2. Headless commerce – elastyczność integracji.
Drugim trendem jest tzw. headless commerce, czyli architektura sklepów internetowych oddzielająca front-end (warstwę prezentacji) od back-endu (logika, baza danych). W praktyce oznacza to, że np. interfejs sklepu B2B (strona WWW, aplikacja mobilna) działa niezależnie od systemu zarządzania treścią i logiką biznesową, komunikując się z nim przez API. Co headless daje w kontekście integracji? Przede wszystkim większą swobodę i elastyczność. Sklep headlessowy jest jak kameleon – może łatwo podłączyć się do różnych źródeł danych i usług poprzez API. Integracja z ERP, CRM czy dowolnym mikroserwisem jest prostsza, bo front-end nie jest „przyspawany” do jednego monolitycznego systemu. Firmy wybierają headless commerce właśnie po to, by móc szybko łączyć swój e-commerce z wieloma narzędziami – od systemów płatności, przez PIM, po niestandardowe rozwiązania branżowe – bez przebudowy całej platformy. Mówi się wręcz, że headless to przyszłość integracji: eliminuje sztywne zależności tradycyjnych platform i umożliwia bardziej płynne, elastyczne łączenie usług. Dla biznesu B2B oznacza to np. łatwość wdrożenia podejścia omnichannel – ten sam „silnik” e-commerce przez API zasila różne kanały sprzedaży (portal WWW, aplikację mobilną dla handlowców, platformę marketplace, a nawet kiosk wystawowy na targach). Wszystko to spina się z ERP/CRM jednym zestawem integracji API. Headless commerce sprzyja też iteracyjnemu rozwojowi – można ulepszać front-end (np. interfejs użytkownika) niezależnie od zaplecza, a integracje pozostają nienaruszone. Warto oczywiście pamiętać, że headless nie jest celem samym w sobie – to pewna filozofia architektury. Dla firmy ważne jest, czy taka architektura przyniesie korzyści (np. potrzebę wielokanałowej obecności, szybkość zmian). Jeśli tak, to headless w połączeniu z dobrym PIM i solidnymi integracjami może wynieść B2B e-commerce na wyższy poziom.
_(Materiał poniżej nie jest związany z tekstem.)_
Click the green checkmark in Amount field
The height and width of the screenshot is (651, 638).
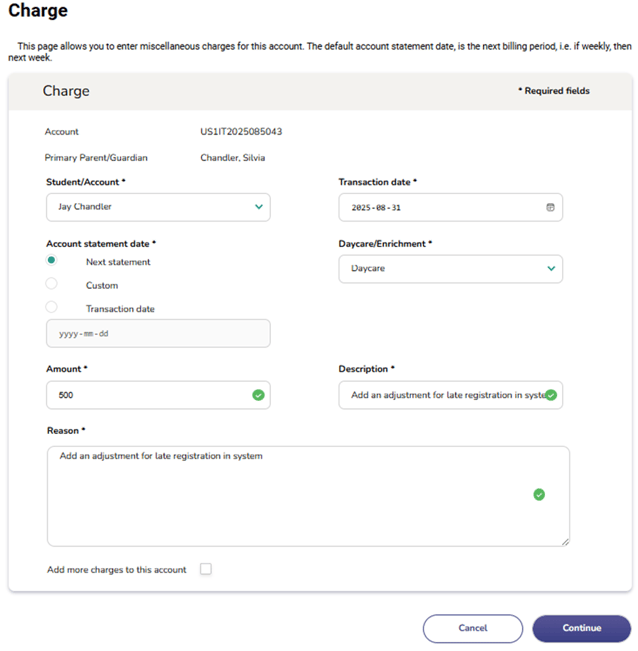pos(258,395)
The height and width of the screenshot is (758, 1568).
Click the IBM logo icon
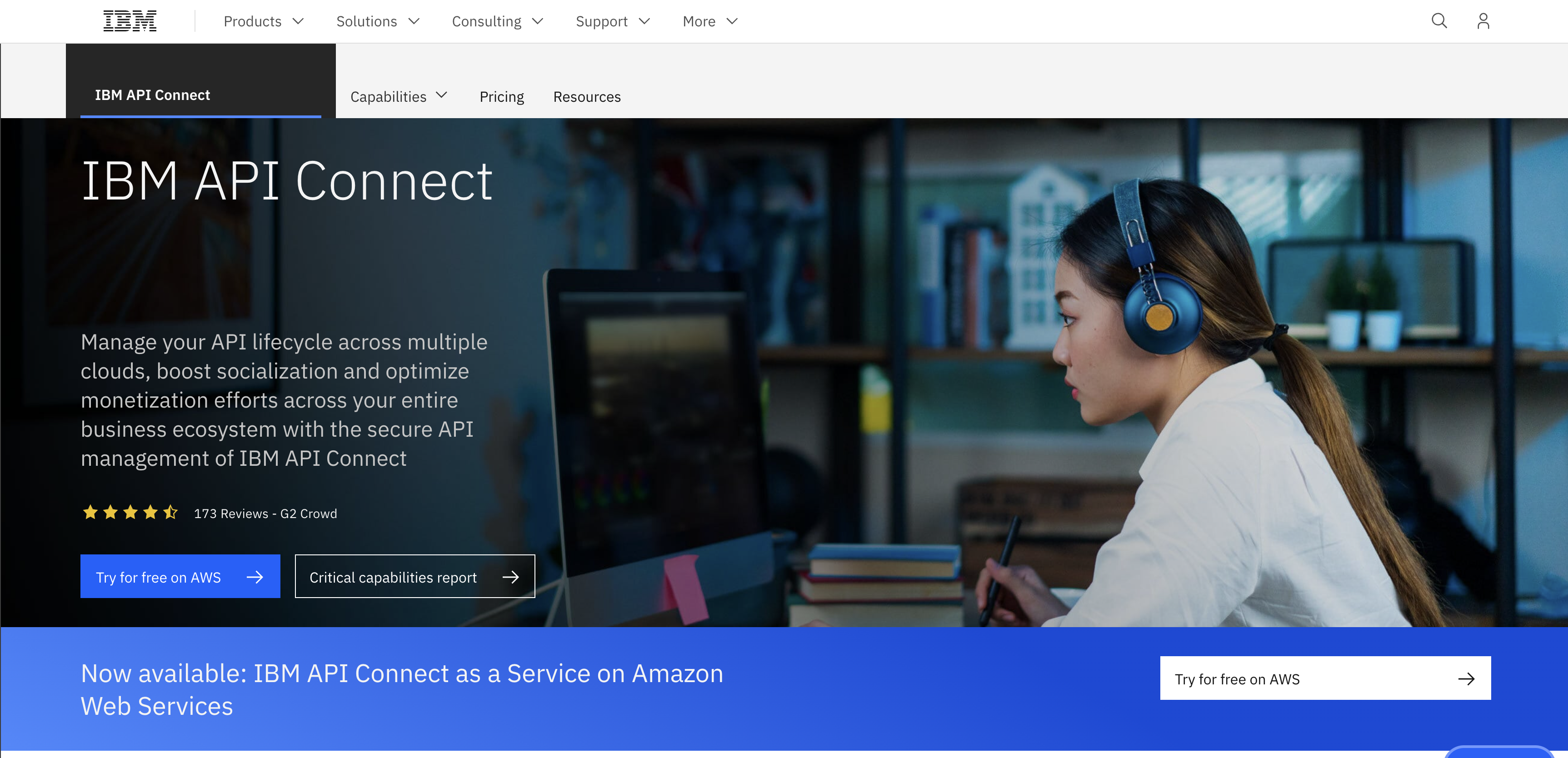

3. Inne trendy i ich wpływ na integrację.
Oprócz AI i headless warto wspomnieć choćby o koncepcji MACH (Microservices, API-first, Cloud, Headless) – coraz popularniejszej przy wdrażaniu nowoczesnych ekosystemów e-commerce. Integracja w świecie MACH opiera się na API i mikroserwisach, co zwiększa modułowość rozwiązań. Rosną też wymagania w obszarze cyberbezpieczeństwa i zgodności z regulacjami – tutaj integracja pomaga, bo scentralizowane zarządzanie danymi ułatwia kontrolę dostępu i audyt (zamiast pilnować 5 osobnych systemów, mamy jeden zintegrowany ekosystem z jasnymi punktami kontroli). W logistyce coraz więcej mówi się o IoT (Internet of Things) w magazynach – czujniki, inteligentne półki itd. Ich pełny potencjał ujawni się dopiero, gdy zintegrujemy je z resztą systemów (np. czujnik w magazynie wykrywa niski stan towaru i automatycznie inicjuje zamówienie u dostawcy przez ERP).

Trendy te pokazują, że integracja systemów to proces ciągły – wraz z rozwojem technologii pojawiają się nowe możliwości dołączenia kolejnych elementów układanki. Kluczowe jest jednak posiadanie solidnej podstawy – zintegrowanego trzonu ERP-CRM-eCommerce – na którym można budować dalsze innowacje.

Zakończenie: Czas połączyć kropki – integracja jako plan na działanie

Brak integracji systemów IT w biznesie B2B jest jak posiadanie puzzli rozsypanych po różnych pokojach – trudno ułożyć z nich spójny obraz. W tym artykule prześledziliśmy, jak wdrożenie systemu e-commerce B2B z pełną integracją ERP, CRM i logistyki potrafi scalić te elementy w jednolite, sprawnie działające przedsiębiorstwo. Była mowa o problemach (oj, było ich niemało: od ręcznego klepania danych, przez błędy i opóźnienia, po sfrustrowanych handlowców i klientów), ale co ważniejsze – pokazaliśmy rozwiązania i wymierne efekty integracji: szybsze procesy, mniej błędów, zadowolonych klientów i rosnącą sprzedaż.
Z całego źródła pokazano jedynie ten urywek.